Publications [#232440] of Emily R. Derbyshire

Journal Articles

1. Derbyshire, ER; Min, J; Guiguemde, WA; Clark, JA; Connelly, MC; Magalhães, AD; Guy, RK; Clardy, J, Dihydroquinazolinone inhibitors of proliferation of blood and liver stage malaria parasites., Antimicrobial agents and chemotherapy, vol. 58 no. 3 (January, 2014), pp. 1516-1522 [24366746], [doi]
   (last updated on 2024/12/31)

   Abstract:
   Drugs that target both the liver and blood stages of malaria will be needed to reduce the disease's substantial worldwide morbidity and mortality. Evaluation of a 259-member library of compounds that block proliferation of the blood stage of malaria revealed several scaffolds--dihydroquinazolinones, phenyldiazenylpyridines, piperazinyl methyl quinolones, and bis-benzimidazoles--with promising activity against the liver stage. Focused structure-activity studies on the dihydroquinazolinone scaffold revealed several molecules with excellent potency against both blood and liver stages.
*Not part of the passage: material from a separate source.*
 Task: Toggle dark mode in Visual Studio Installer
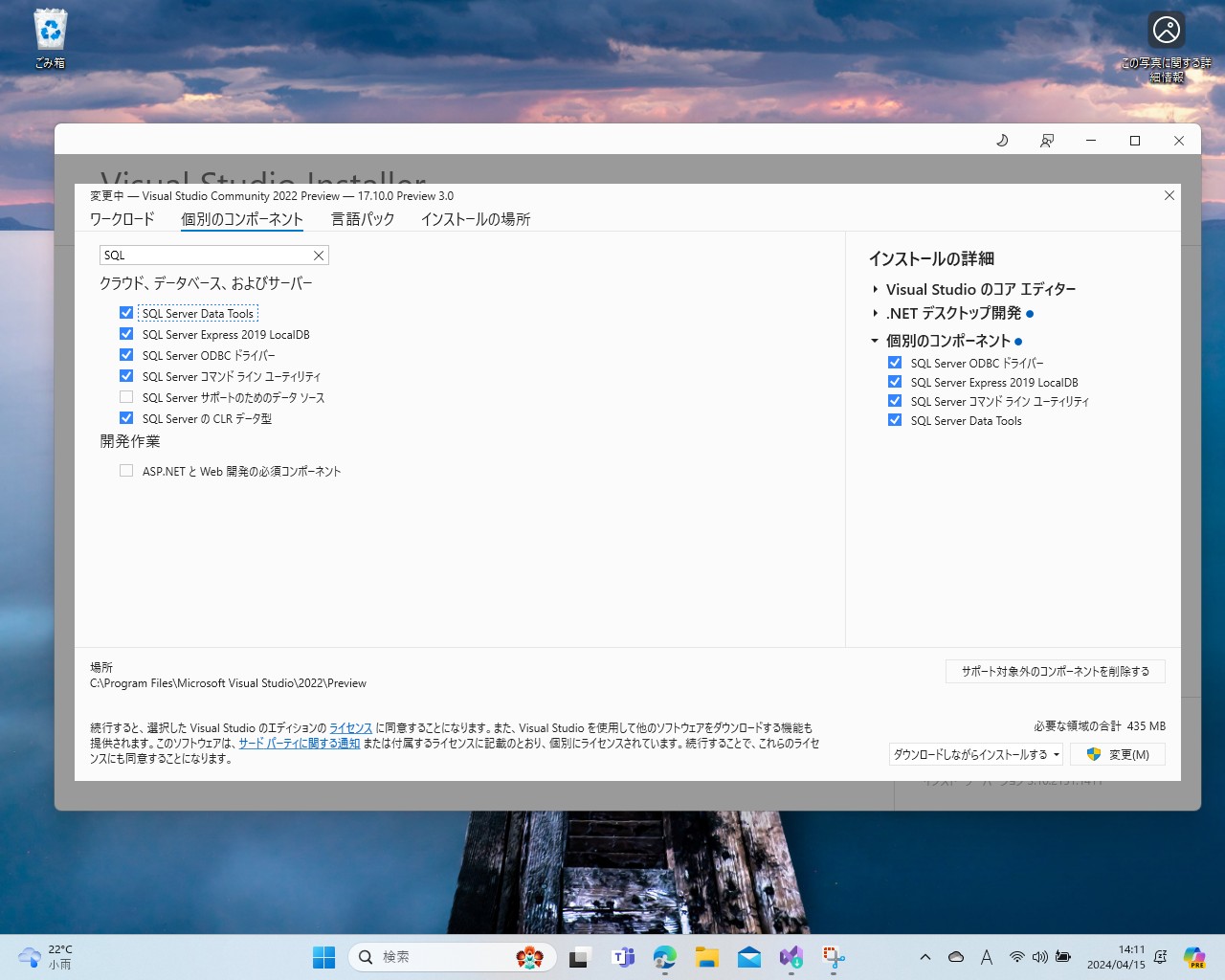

One promising early lead with dual activity is 2-(p-bromophenyl)-3-(2-(diethylamino)ethyl)-2,3-dihydroquinazolin-4(1H)-one with 50% effective concentrations (EC50s) of 0.46 μM and 0.34 μM against liver stage Plasmodium berghei ANKA and blood stage Plasmodium falciparum 3D7 parasites, respectively. Structure-activity relationships revealed that liver stage activity for this compound class requires a 3-dialkyl amino ethyl group and is abolished by substitution at the ortho-position of the phenyl moiety. These compounds have minimal toxicity to mammalian cells and are thus attractive compounds for further development.